**DATASET CONTENT**.
::::::::
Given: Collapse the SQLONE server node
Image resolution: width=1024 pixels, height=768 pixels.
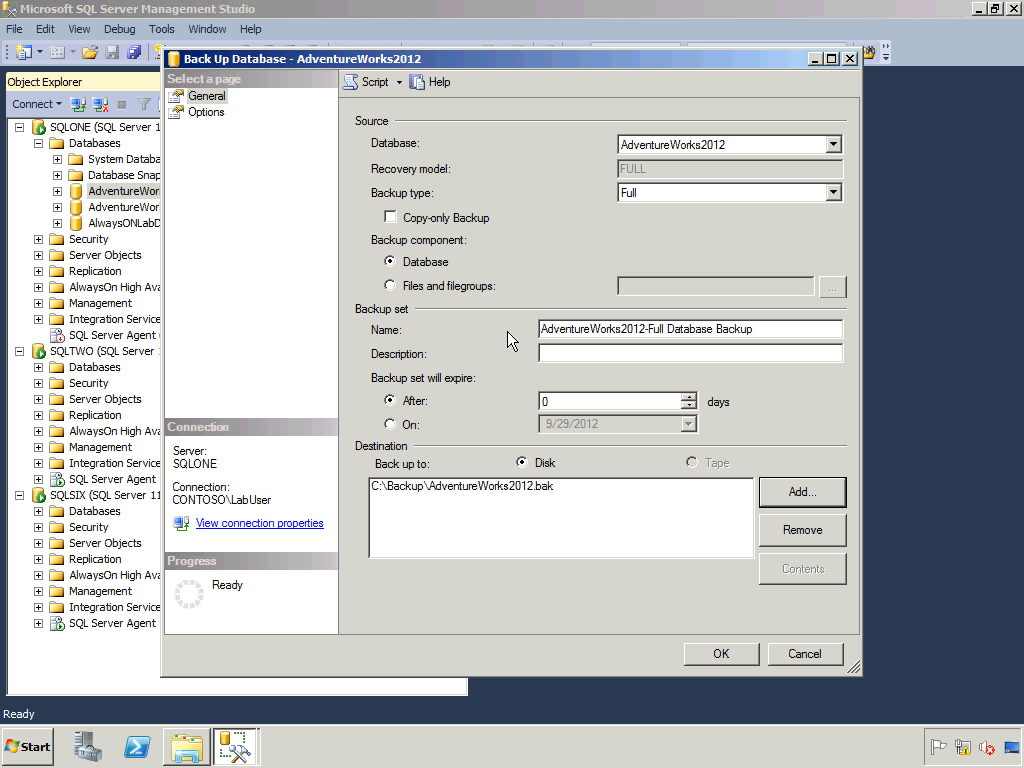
::::::::
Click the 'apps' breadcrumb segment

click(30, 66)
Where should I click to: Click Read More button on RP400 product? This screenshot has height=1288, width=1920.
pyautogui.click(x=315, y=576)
::::::::
**EXERCISE GOAL**.
Write out exactly the lines that fall from the line with "Given: Collapse the SQLONE server node" to the line with "Image resolution: width=1024" in the records above, keeping both ends.

**YOUR RESPONSE**.
Given: Collapse the SQLONE server node
Image resolution: width=1024 pixels, height=768 pixels.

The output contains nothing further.